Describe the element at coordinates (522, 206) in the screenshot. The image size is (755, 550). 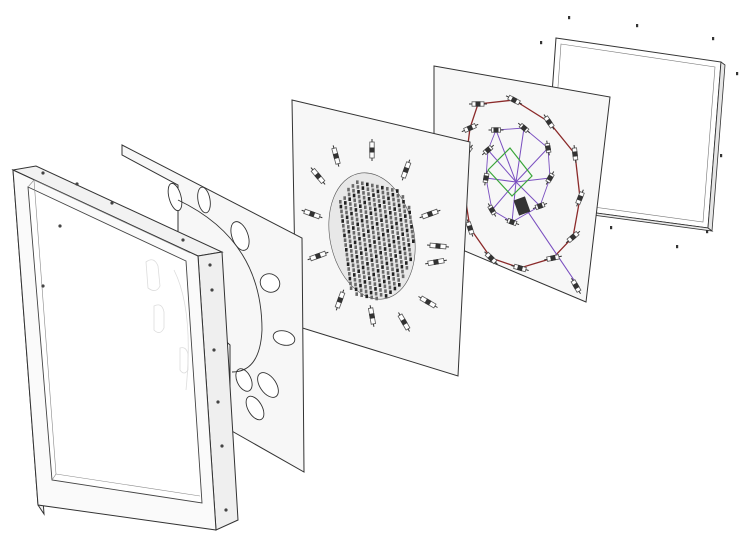
I see `controller-chip-icon` at that location.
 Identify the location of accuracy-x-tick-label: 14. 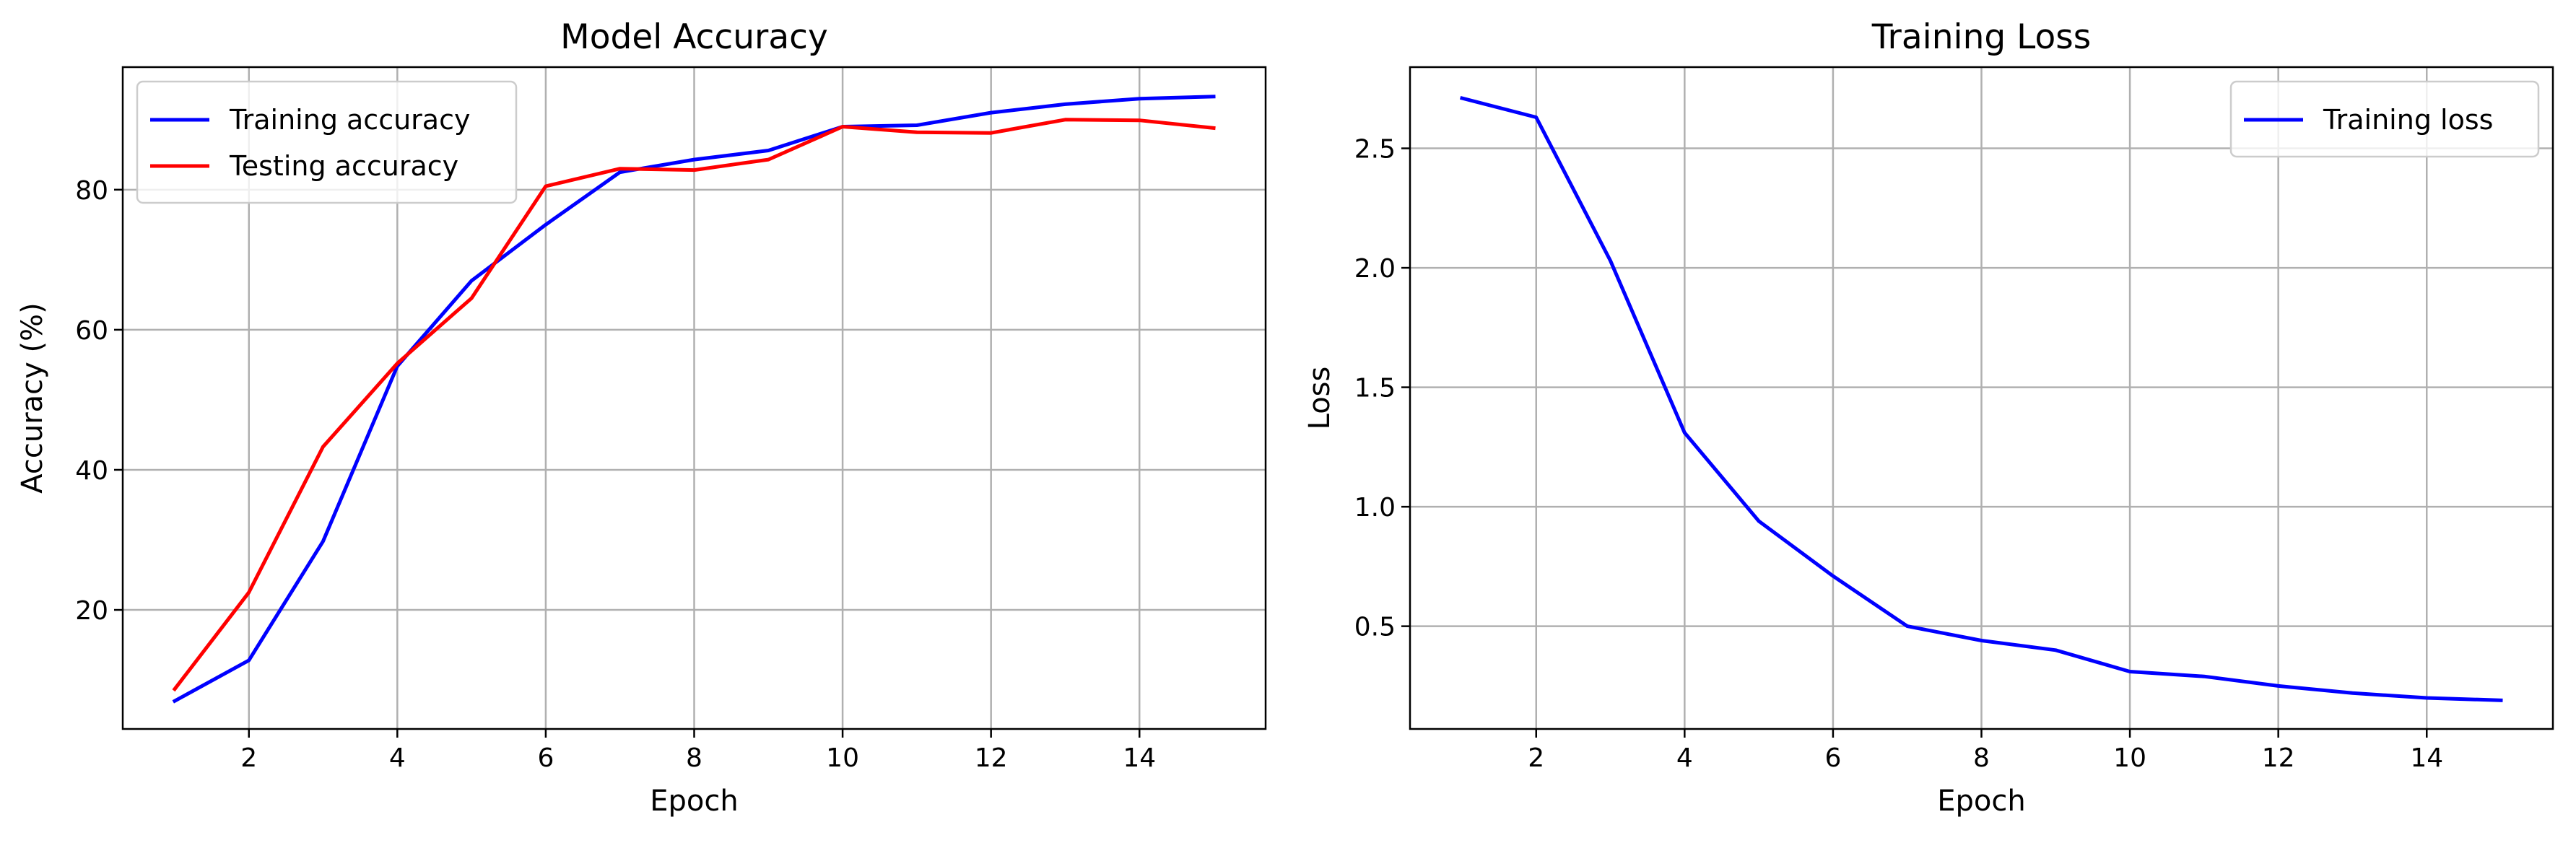
(1140, 758).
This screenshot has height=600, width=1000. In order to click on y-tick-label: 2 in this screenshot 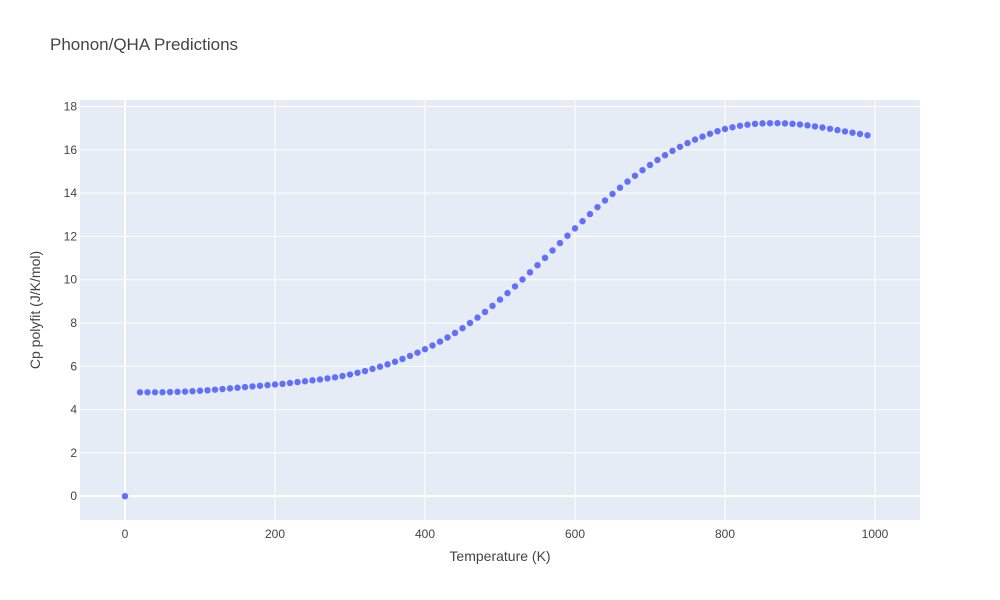, I will do `click(74, 453)`.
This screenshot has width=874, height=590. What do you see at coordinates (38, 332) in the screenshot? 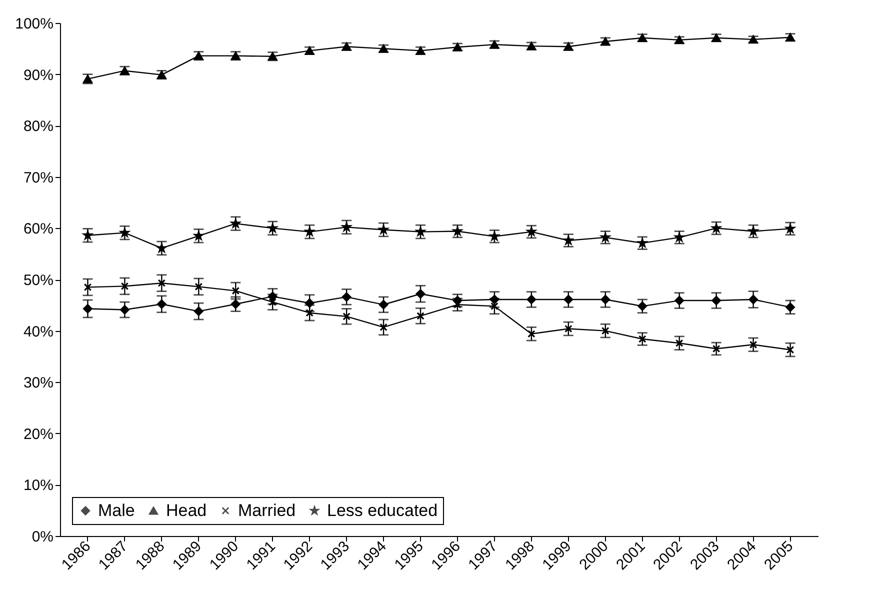
I see `y-tick-label: 40%` at bounding box center [38, 332].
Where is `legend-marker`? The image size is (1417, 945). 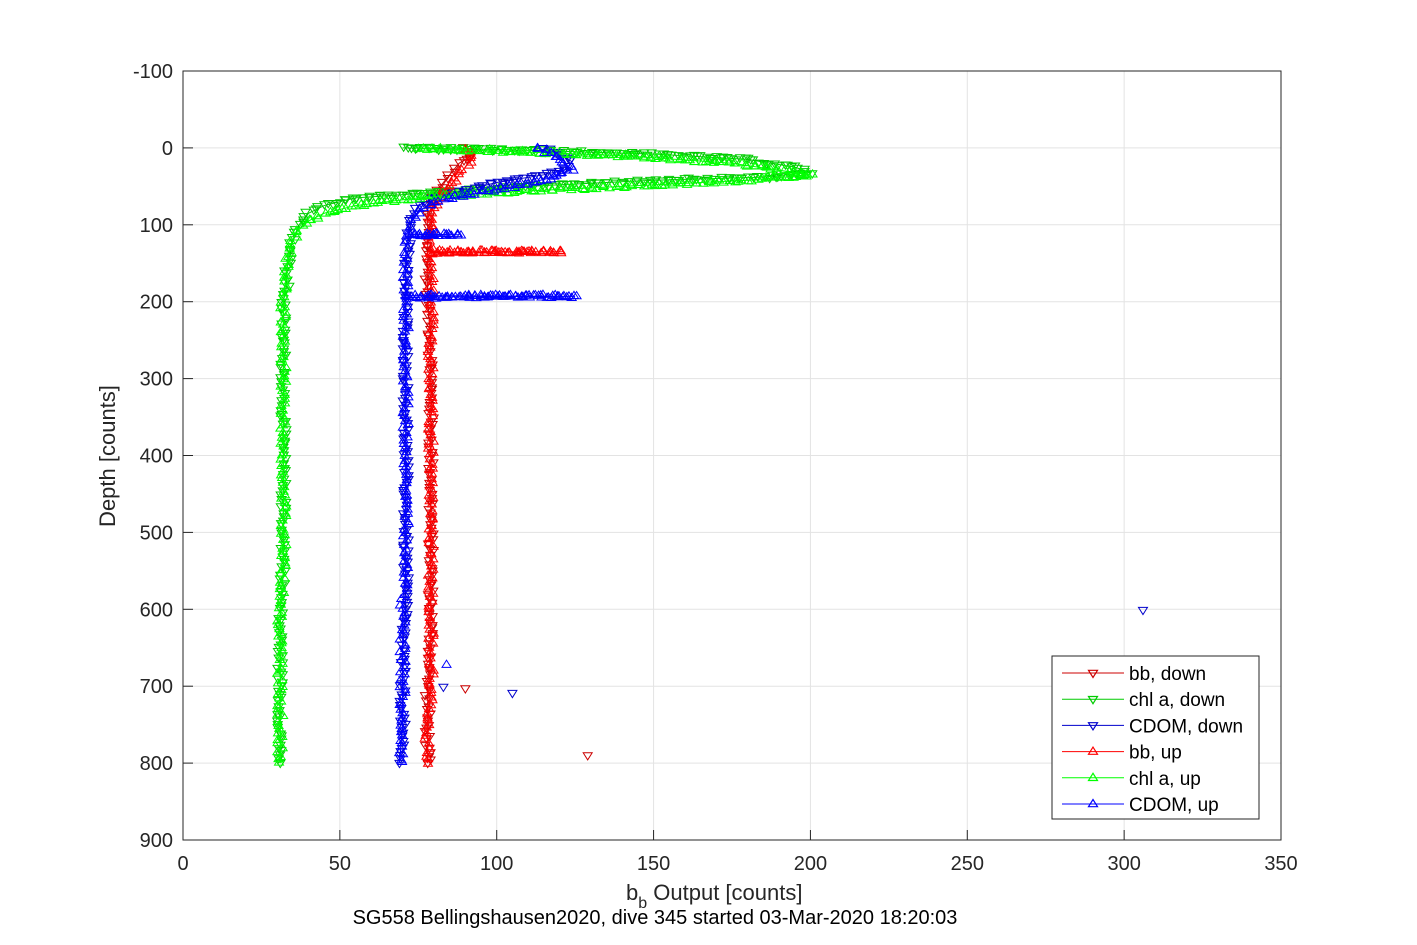
legend-marker is located at coordinates (1093, 700).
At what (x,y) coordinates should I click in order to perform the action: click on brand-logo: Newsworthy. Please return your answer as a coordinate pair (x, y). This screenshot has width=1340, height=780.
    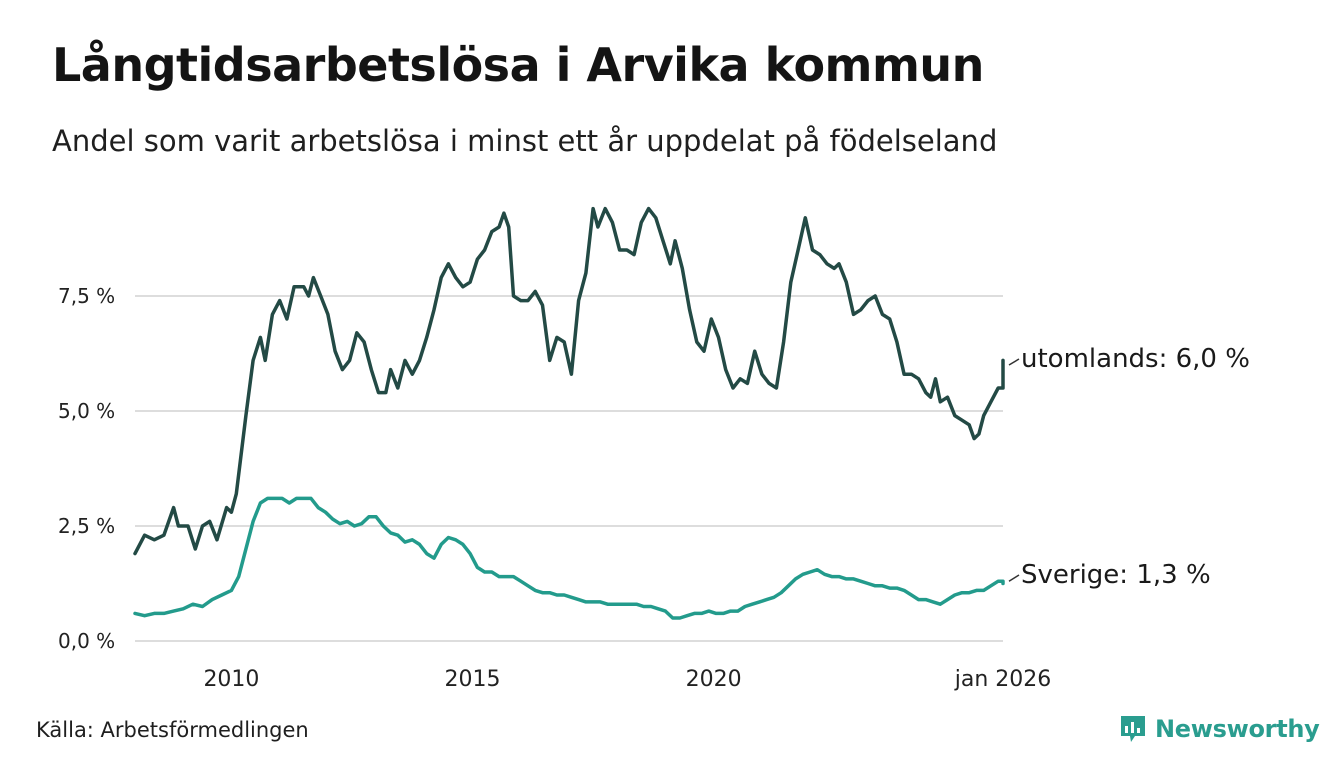
    Looking at the image, I should click on (1220, 729).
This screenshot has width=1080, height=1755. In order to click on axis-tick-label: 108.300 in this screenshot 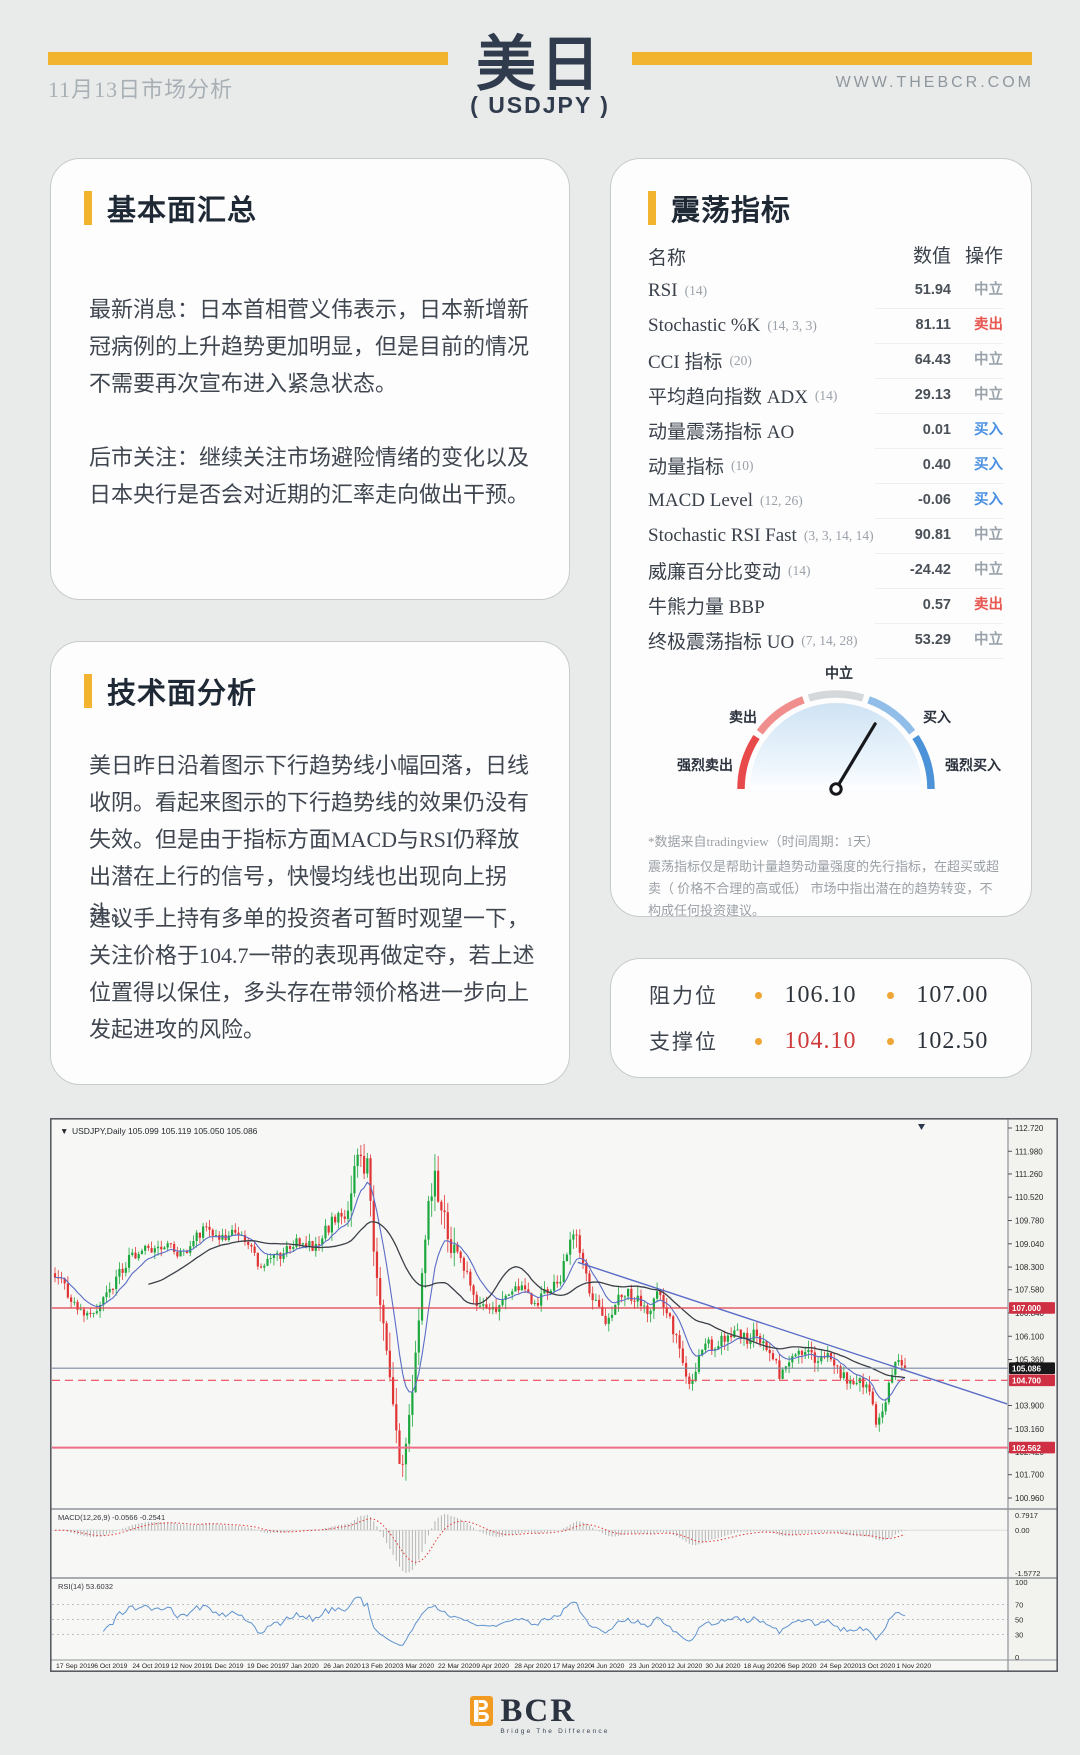, I will do `click(1030, 1268)`.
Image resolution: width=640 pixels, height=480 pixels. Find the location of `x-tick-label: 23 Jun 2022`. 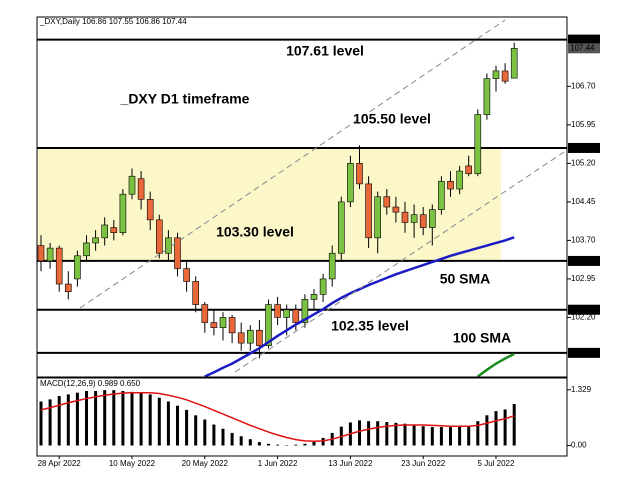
____________________
Exercise: Convert the data, from its first line through the line containing "(1140, 758)." (both included), into a JSON list of strings with one string per line, omitting blank lines. Leave the pictures out of the result.

Task answer:
[
  "Describe the element at coordinates (522, 206) in the screenshot. The image size is (755, 550). ",
  "I see `controller-chip-icon` at that location.",
  " Identify the location of accuracy-x-tick-label: 14. ",
  "(1140, 758)."
]